Data items:
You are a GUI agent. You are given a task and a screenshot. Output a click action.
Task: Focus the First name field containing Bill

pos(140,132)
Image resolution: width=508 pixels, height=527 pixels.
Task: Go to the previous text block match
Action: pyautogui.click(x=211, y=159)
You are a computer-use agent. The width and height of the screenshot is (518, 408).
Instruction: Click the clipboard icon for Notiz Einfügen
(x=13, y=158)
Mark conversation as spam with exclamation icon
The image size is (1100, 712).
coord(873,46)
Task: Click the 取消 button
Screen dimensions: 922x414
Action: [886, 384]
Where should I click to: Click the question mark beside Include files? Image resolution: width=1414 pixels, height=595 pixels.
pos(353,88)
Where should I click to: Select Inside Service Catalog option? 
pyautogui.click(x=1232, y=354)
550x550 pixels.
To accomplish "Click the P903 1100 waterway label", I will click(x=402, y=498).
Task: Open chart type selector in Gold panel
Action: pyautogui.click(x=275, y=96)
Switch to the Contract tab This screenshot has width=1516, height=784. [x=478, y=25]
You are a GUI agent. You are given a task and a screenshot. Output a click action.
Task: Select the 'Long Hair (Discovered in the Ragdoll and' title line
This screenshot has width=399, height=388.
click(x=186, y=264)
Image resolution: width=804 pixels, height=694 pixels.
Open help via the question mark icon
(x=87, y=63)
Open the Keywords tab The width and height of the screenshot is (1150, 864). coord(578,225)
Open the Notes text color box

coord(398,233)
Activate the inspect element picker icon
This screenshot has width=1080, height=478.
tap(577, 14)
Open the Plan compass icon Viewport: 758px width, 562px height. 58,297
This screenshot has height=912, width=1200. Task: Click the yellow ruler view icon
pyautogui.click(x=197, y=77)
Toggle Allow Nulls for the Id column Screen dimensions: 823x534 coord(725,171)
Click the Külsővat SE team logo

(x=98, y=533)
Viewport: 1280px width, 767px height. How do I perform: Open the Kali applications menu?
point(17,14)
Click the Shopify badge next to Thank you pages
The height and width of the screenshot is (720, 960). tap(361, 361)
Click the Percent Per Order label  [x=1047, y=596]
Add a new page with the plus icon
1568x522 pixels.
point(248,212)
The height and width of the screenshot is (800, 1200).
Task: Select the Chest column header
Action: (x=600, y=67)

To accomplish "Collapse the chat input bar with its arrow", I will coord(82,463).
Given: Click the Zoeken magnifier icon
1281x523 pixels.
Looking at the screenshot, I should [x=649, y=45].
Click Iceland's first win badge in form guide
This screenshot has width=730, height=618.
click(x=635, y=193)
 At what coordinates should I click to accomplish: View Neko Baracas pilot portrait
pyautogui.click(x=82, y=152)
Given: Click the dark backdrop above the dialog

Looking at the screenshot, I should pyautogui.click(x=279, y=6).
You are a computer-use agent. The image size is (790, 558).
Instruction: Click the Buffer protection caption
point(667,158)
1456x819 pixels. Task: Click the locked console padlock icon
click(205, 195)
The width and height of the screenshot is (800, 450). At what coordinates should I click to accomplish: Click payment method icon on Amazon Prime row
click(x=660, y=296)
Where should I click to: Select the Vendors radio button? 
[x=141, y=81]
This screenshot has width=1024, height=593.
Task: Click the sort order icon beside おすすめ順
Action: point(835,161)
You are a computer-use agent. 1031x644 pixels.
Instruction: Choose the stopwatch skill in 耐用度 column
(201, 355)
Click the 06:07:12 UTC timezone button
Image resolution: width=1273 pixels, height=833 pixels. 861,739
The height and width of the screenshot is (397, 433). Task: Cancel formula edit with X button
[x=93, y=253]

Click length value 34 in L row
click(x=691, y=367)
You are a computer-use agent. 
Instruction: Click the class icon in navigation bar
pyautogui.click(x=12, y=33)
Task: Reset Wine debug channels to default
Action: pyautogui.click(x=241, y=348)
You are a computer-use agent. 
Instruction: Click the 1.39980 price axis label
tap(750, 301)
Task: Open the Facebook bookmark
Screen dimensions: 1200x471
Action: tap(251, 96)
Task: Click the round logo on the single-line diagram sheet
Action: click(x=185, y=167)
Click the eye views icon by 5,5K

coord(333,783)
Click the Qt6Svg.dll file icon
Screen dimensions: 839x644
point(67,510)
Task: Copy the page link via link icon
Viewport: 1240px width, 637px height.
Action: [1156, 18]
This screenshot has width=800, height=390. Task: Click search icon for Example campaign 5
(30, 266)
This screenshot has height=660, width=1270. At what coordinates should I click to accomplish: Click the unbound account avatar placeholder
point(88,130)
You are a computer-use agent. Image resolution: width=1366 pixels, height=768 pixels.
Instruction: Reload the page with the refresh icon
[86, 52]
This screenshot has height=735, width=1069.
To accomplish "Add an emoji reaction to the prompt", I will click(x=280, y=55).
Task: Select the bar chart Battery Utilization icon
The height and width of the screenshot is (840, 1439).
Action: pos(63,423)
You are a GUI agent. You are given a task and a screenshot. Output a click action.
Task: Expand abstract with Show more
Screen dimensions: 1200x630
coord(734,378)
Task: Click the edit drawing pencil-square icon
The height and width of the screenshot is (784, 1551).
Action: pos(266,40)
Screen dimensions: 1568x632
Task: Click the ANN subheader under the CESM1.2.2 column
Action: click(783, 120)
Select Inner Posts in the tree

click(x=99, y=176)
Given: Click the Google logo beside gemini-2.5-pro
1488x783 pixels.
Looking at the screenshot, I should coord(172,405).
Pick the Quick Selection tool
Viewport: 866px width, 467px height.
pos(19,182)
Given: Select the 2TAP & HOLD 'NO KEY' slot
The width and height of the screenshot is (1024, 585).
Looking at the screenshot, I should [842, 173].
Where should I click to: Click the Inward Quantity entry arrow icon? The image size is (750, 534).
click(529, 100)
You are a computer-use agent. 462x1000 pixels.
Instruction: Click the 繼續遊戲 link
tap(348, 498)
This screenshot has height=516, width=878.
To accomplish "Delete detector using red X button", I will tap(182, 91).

EXERCISE DIRECTIONS: Extract every record and return it verbatim.

REPLY:
You are a GUI agent. You are given a task and a screenshot. Output a click action.
Task: Focus the First name field containing Bill

pos(140,132)
Image resolution: width=508 pixels, height=527 pixels.
Task: Go to the previous text block match
Action: pyautogui.click(x=211, y=159)
You are a computer-use agent. The width and height of the screenshot is (518, 408).
Instruction: Click the clipboard icon for Notiz Einfügen
(x=13, y=158)
Mark conversation as spam with exclamation icon
The image size is (1100, 712).
coord(873,46)
Task: Click the 取消 button
Screen dimensions: 922x414
Action: [886, 384]
Where should I click to: Click the question mark beside Include files? Image resolution: width=1414 pixels, height=595 pixels.
pos(353,88)
Where should I click to: Select Inside Service Catalog option? 
pyautogui.click(x=1232, y=354)
550x550 pixels.
To accomplish "Click the P903 1100 waterway label", I will click(x=402, y=498).
Task: Open chart type selector in Gold panel
Action: pyautogui.click(x=275, y=96)
Switch to the Contract tab This screenshot has width=1516, height=784. [x=478, y=25]
You are a GUI agent. You are given a task and a screenshot. Output a click action.
Task: Select the 'Long Hair (Discovered in the Ragdoll and' title line
This screenshot has width=399, height=388.
click(x=186, y=264)
Image resolution: width=804 pixels, height=694 pixels.
Open help via the question mark icon
(x=87, y=63)
Open the Keywords tab The width and height of the screenshot is (1150, 864). coord(578,225)
Open the Notes text color box

coord(398,233)
Activate the inspect element picker icon
This screenshot has width=1080, height=478.
tap(577, 14)
Open the Plan compass icon Viewport: 758px width, 562px height. 58,297
This screenshot has height=912, width=1200. Task: Click the yellow ruler view icon
pyautogui.click(x=197, y=77)
Toggle Allow Nulls for the Id column Screen dimensions: 823x534 coord(725,171)
Click the Külsővat SE team logo

(x=98, y=533)
Viewport: 1280px width, 767px height. How do I perform: Open the Kali applications menu?
point(17,14)
Click the Shopify badge next to Thank you pages
The height and width of the screenshot is (720, 960). tap(361, 361)
Click the Percent Per Order label  [x=1047, y=596]
Add a new page with the plus icon
1568x522 pixels.
point(248,212)
The height and width of the screenshot is (800, 1200).
Task: Select the Chest column header
Action: (x=600, y=67)

To accomplish "Collapse the chat input bar with its arrow", I will coord(82,463).
Given: Click the Zoeken magnifier icon
1281x523 pixels.
Looking at the screenshot, I should [x=649, y=45].
Click Iceland's first win badge in form guide
This screenshot has width=730, height=618.
click(x=635, y=193)
 At what coordinates should I click to accomplish: View Neko Baracas pilot portrait
pyautogui.click(x=82, y=152)
Given: Click the dark backdrop above the dialog

Looking at the screenshot, I should pyautogui.click(x=279, y=6).
You are a computer-use agent. The image size is (790, 558).
Instruction: Click the Buffer protection caption
point(667,158)
1456x819 pixels. Task: Click the locked console padlock icon
click(205, 195)
The width and height of the screenshot is (800, 450). At what coordinates should I click to accomplish: Click payment method icon on Amazon Prime row
click(x=660, y=296)
Where should I click to: Select the Vendors radio button? 
[x=141, y=81]
This screenshot has width=1024, height=593.
Task: Click the sort order icon beside おすすめ順
Action: point(835,161)
You are a computer-use agent. 1031x644 pixels.
Instruction: Choose the stopwatch skill in 耐用度 column
(201, 355)
Click the 06:07:12 UTC timezone button
Image resolution: width=1273 pixels, height=833 pixels. 861,739
The height and width of the screenshot is (397, 433). Task: Cancel formula edit with X button
[x=93, y=253]

Click length value 34 in L row
click(x=691, y=367)
You are a computer-use agent. 
Instruction: Click the class icon in navigation bar
pyautogui.click(x=12, y=33)
Task: Reset Wine debug channels to default
Action: pyautogui.click(x=241, y=348)
You are a computer-use agent. 
Instruction: Click the 1.39980 price axis label
tap(750, 301)
Task: Open the Facebook bookmark
Screen dimensions: 1200x471
Action: tap(251, 96)
Task: Click the round logo on the single-line diagram sheet
Action: click(x=185, y=167)
Click the eye views icon by 5,5K

coord(333,783)
Click the Qt6Svg.dll file icon
Screen dimensions: 839x644
point(67,510)
Task: Copy the page link via link icon
Viewport: 1240px width, 637px height.
Action: [1156, 18]
This screenshot has width=800, height=390. Task: Click search icon for Example campaign 5
(30, 266)
This screenshot has height=660, width=1270. At what coordinates should I click to accomplish: Click the unbound account avatar placeholder
point(88,130)
You are a computer-use agent. Image resolution: width=1366 pixels, height=768 pixels.
Instruction: Reload the page with the refresh icon
[86, 52]
This screenshot has height=735, width=1069.
To accomplish "Add an emoji reaction to the prompt", I will click(x=280, y=55).
Task: Select the bar chart Battery Utilization icon
The height and width of the screenshot is (840, 1439).
Action: pos(63,423)
You are a GUI agent. You are given a task and a screenshot. Output a click action.
Task: Expand abstract with Show more
Screen dimensions: 1200x630
coord(734,378)
Task: Click the edit drawing pencil-square icon
The height and width of the screenshot is (784, 1551).
Action: pos(266,40)
Screen dimensions: 1568x632
Task: Click the ANN subheader under the CESM1.2.2 column
Action: click(783, 120)
Select Inner Posts in the tree

click(x=99, y=176)
Given: Click the Google logo beside gemini-2.5-pro
1488x783 pixels.
Looking at the screenshot, I should coord(172,405).
Pick the Quick Selection tool
Viewport: 866px width, 467px height.
pos(19,182)
Given: Select the 2TAP & HOLD 'NO KEY' slot
The width and height of the screenshot is (1024, 585).
Looking at the screenshot, I should [842, 173].
Where should I click to: Click the Inward Quantity entry arrow icon? The image size is (750, 534).
click(529, 100)
You are a computer-use agent. 462x1000 pixels.
Instruction: Click the 繼續遊戲 link
tap(348, 498)
This screenshot has height=516, width=878.
To accomplish "Delete detector using red X button", I will tap(182, 91).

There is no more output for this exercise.